Tuesday, September 29, 2015

Sonbaharlık birşeyler, kurulama bezleri ve Ares...

Aslında aklımda bu fotoğrafları çekmek yoktu... Artık biliyorsunuz Sahildeki Ev neredeyse tüm yıl boyunca mavili beyazlı bir dekora sahip. Sadece yılbaşı zamanı biraz kırmızılanıyor o kadar.. Ama bu yıl yaz aylarının çok sıcak geçmesinden midir nedir, şöyle sonbahar dekoru, sonbahar renkleri arıyorum etrafımda..


Yastıklar aslında yastık değil.. Yeğenimiz İngiltere'den gelirken getirmiş bu üçlü kurulama bezlerini.. Uzun zamandır bayılırım kimi kurulama bezlerinin üstündeki desenlere.. Yurt dışında harika çeşitler oluyor ama artık bizde de bulunmaya başladı.. Tahmin ederim sizinde vardır deseninin güzelliğinden dolayı kullanmaya kıyamadığınız kurulama bezleri.. İşte bu kuşlu da daha ilk gördüğüm anda bu katagoriye girdi.. Şu anda bir yastığın üzerinde duruyor ama bir kaç güne kadar kendisi gerçek bir yastuk kılıfına dönüşecek.. Tavsiye ederim sizde bakın dükkanlardaki kurulama bezlerine.. Elinizden de biraz dikiş geliyorsa, çok uygun fiyata harika yastık kılıfları hazırlayabilirsiniz..


Yastıklarımız tamamlanınca, evdeki elmalar hop bir sepete kondu, karşı tarladaki sazlıklardan da bir kaç tane kesildi. İşte buyrun size en kolayından, en uyduruğundan bir sonbahar dekoru:)) Bir şeylermi eksik kaldı.. Hiç sonbaharın serin günleri kedisiz olur mu.. Çağırırız bizim minik Ares'i o işi de hallederiz.. Bu arada minik oğlum annesinin bloğu için ilk kez poz verdi.. Hestia Ablası gibi sabırlı değil ama fena da olmadı değil mi?

Keyifli, serin serin ve sağlıklı sonbahar günleri diliyoruz hepinize..

Toplanan veriler:

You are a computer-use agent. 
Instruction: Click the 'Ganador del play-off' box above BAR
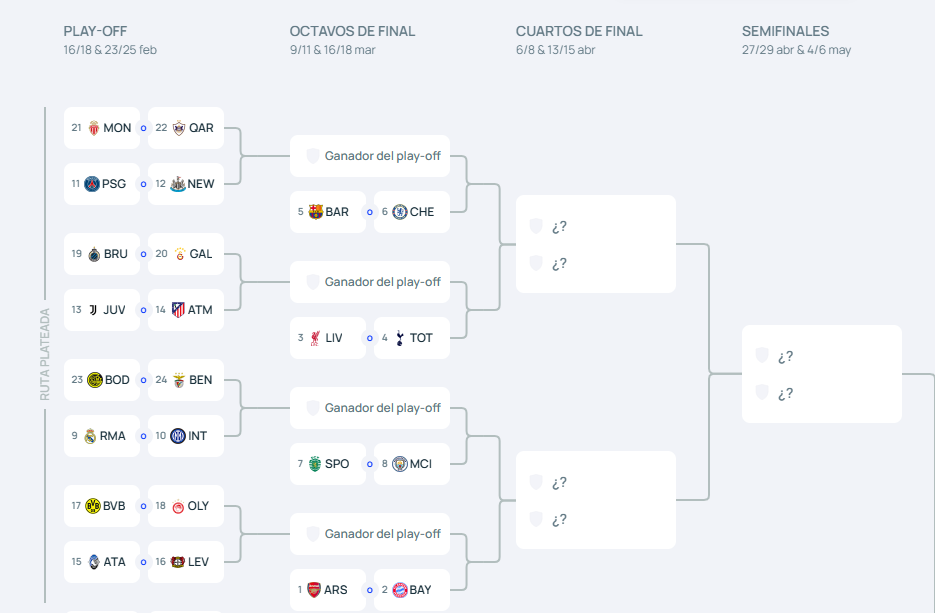pos(370,156)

Aşağıdakileri tamamlayın:
1. Sonbahar dekoru yazısına göre kuşlu kurulama bezlerini kim, nereden getirmiş?
2. Aşağıdaki ifadelerin sonbahar dekoru yazısıyla uyuşup uyuşmadığını belirtin. Her biri için evet ya da hayır deyin ve karara dayanak olan sözcükleri metinden aynen aktarın.
(a) Sahildeki Ev yılın neredeyse tamamında mavi-beyaz bir dekora sahiptir.
(b) Ares blog için daha önce de poz vermiştir.
(c) Dekordaki sazlıklar evin kendi bahçesinden kesilmiştir.
3. Sonbahar dekoru yazısını kaldığı yerden sürdürün.

Görev yanıtları:
1. Yeğenleri İngiltere'den gelirken getirmiş.

2.
(a) Evet: "Sahildeki Ev neredeyse tüm yıl boyunca mavili beyazlı bir dekora sahip"
(b) Hayır: "minik oğlum annesinin bloğu için ilk kez poz verdi"
(c) Hayır: "karşı tarladaki sazlıklardan da bir kaç tane kesildi"

3.
I usually dont decorate for the fall as this house mostly blue and white all year round.. But this year, maybe due to the long and hot summer I want to see some fall decoration around me.. As I dont have much to use, I made some cushions from tea towels, found some different plants from the beach, put a basket full of apples and here it is.. Fall at the beach house plus our darling kitten Ares.. Here he posed for the first time for my blog.. His attention span is much shorter than his big sis Hestia but he still made a pretty good job..

Enjoy the beautiful fall days..





Monday, September 28, 2015

Emaye aşkı son hız...

Valla, şu son haftalarda çok özledim blog yazmayı.. Önce feci giden sıcaklar nedeniyle doğru dürüst fotoğraf çekememiştim, sonra İstanbul'a gittik geldik, misafirlerdi şuydu buydu derken uzadı da uzadı yazmam.. Ama aklım hep burada ve çekeceğim yeni fotoğraflardaydı..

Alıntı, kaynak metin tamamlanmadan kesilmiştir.